• Reference
    QSR1842/4/5/31/a
  • Title
    Depositions - Mary Ann Reynolds, wife of John Reynolds of Pertenhall
  • Date free text
    30 August 1842
  • Production date
    From: 1842 To: 1842
  • Scope and Content
    Hannah, wife of George Holyoak of Pertenhall, labourer - on Saturday 20th August she was gleaning wheat in a field in Pertenhall. Mary Ann Reynolds and many others were in the same field. She laid some of her gleans down in the field near her bonnet as is usual. About half an hour later she missed one of the gleans. She went to one of Mary Ann Reynolds' children and accused her of having taken it, and accused the mother of having it in her possession. They both denied it.

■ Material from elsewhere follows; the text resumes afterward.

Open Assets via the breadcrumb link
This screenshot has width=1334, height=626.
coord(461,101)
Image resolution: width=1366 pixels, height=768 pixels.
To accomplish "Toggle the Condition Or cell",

She went to tell the policeman, Dale, and when she got home found she had lost 2 gleans. She went with Dale to Reynolds' house and found her two gleans mixed with Reynolds', lying in the garden. She knows hers from the peculiar manner in which they were tied. She had previously told Reynolds she would go for the police. Charles Dale of Pertenahll, one of the rural police of Bedfordshire - he accompanied Mrs Holyoak to Mrs Reynolds' house to enquire about the gleans. He found all that she had taken that morning on the garden rail drying. Amongst them Mrs Holyoak discovered the two gleans she said she had lost. They were tied differently from any belonging to Mrs Reynolds, and frmo any others he has seen. Hannah Holyoak - when she charged Mrs Reynolds with having her gleans Mrs Reynolds let her see what she had got in the field but she was not with her. She saw one of her gleans with Mrs Reynolds'. She knew it before she took it up. Mary Pack was with her. She told Mrs Reynolds it was hers - she said she might have it if it was, but that she had no more than her number and she should not have it.